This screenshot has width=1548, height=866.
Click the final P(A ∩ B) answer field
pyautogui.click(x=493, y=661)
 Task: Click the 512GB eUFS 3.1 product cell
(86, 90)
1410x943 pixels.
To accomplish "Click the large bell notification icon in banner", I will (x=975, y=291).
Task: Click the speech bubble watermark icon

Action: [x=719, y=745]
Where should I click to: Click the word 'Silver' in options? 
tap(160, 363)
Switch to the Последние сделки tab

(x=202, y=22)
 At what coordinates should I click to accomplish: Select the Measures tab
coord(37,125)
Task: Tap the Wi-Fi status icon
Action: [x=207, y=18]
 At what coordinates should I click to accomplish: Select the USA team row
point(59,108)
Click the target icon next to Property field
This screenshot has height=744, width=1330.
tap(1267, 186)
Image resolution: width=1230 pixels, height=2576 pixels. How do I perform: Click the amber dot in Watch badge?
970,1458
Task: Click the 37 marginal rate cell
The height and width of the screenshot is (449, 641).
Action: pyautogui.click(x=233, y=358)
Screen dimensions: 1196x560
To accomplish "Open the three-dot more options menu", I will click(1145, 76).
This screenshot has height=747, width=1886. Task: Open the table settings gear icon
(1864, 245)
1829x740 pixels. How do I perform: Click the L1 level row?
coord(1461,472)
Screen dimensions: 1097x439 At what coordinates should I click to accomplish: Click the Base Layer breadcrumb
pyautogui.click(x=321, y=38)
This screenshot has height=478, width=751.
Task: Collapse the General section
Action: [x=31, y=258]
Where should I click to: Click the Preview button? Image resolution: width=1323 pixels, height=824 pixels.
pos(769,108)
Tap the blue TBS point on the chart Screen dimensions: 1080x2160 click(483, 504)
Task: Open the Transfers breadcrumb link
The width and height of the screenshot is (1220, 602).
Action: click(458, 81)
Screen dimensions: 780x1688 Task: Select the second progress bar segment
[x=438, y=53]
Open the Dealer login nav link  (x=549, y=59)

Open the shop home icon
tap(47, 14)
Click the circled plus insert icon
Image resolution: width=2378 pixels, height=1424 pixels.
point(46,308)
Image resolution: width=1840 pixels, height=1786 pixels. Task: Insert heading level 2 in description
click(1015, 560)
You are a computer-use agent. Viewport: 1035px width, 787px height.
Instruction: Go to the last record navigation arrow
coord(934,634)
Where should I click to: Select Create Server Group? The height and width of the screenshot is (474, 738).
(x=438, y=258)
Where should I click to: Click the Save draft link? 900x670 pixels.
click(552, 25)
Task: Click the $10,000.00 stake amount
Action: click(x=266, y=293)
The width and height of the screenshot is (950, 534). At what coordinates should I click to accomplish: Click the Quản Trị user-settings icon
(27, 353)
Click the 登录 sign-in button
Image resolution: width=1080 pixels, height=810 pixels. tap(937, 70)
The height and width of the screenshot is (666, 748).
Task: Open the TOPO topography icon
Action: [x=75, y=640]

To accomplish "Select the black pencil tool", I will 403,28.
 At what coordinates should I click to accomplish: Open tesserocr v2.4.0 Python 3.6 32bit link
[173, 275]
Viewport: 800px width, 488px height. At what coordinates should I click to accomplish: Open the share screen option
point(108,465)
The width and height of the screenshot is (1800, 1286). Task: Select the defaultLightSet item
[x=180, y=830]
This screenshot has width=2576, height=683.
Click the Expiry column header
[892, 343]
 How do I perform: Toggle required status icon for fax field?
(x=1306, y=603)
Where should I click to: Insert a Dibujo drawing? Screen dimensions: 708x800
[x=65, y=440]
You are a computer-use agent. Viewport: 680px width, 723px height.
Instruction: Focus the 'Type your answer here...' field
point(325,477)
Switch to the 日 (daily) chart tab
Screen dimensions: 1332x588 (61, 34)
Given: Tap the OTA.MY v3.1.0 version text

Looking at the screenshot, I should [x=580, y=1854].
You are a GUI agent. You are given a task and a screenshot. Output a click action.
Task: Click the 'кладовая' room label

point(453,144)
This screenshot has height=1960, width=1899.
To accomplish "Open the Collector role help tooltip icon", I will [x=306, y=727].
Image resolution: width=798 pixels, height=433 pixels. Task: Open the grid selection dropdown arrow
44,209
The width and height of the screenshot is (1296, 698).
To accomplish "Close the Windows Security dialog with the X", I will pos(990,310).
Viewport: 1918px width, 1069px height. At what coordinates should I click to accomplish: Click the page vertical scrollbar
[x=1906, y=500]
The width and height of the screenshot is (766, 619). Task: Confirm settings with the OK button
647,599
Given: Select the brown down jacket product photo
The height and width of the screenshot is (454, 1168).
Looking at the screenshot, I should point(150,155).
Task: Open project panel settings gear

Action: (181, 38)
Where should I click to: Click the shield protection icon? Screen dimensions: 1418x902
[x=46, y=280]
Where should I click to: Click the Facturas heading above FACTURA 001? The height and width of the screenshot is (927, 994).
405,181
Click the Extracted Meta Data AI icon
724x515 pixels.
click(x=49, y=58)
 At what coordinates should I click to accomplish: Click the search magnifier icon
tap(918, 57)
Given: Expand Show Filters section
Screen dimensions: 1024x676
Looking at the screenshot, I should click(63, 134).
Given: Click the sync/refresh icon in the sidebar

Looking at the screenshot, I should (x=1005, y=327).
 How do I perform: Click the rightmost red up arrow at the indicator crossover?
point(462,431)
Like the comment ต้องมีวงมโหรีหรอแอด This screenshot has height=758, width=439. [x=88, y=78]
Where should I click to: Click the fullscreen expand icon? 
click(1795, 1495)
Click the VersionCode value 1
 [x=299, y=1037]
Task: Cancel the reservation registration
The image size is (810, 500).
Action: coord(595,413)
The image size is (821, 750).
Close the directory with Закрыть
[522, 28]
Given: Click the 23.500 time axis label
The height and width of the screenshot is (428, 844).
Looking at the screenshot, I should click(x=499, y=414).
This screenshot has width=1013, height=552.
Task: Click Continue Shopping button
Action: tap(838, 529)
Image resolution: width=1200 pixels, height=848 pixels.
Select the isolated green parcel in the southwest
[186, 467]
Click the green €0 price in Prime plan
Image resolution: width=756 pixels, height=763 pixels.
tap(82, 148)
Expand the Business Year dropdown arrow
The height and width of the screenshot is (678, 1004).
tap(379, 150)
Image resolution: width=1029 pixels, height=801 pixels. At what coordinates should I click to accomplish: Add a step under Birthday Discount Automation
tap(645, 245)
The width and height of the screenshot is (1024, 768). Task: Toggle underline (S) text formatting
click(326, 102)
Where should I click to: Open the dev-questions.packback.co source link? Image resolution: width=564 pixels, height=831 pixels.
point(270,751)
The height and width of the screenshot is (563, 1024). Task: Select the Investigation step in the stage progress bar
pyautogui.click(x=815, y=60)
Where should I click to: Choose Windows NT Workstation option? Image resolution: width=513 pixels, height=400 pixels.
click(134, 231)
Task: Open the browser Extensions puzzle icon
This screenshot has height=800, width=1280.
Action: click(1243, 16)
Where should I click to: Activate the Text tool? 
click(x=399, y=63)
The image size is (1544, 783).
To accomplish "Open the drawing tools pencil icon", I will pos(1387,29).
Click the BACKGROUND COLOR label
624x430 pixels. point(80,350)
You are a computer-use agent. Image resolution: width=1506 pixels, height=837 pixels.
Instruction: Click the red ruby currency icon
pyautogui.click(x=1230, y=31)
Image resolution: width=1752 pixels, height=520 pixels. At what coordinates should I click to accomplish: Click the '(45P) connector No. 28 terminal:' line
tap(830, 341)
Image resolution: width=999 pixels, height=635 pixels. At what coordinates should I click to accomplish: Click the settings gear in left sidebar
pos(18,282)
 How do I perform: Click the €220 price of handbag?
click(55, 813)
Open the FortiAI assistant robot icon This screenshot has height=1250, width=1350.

*-*-*

• [Task to complete]:
In the entries above, please find the line with "Close the directory with Закрыть" and the line with "Image resolution: width=1200", then write out exactly those two lines and every line between them, and nothing more.

• [Task result]:
Close the directory with Закрыть
[522, 28]
Given: Click the 23.500 time axis label
The height and width of the screenshot is (428, 844).
Looking at the screenshot, I should click(x=499, y=414).
This screenshot has width=1013, height=552.
Task: Click Continue Shopping button
Action: tap(838, 529)
Image resolution: width=1200 pixels, height=848 pixels.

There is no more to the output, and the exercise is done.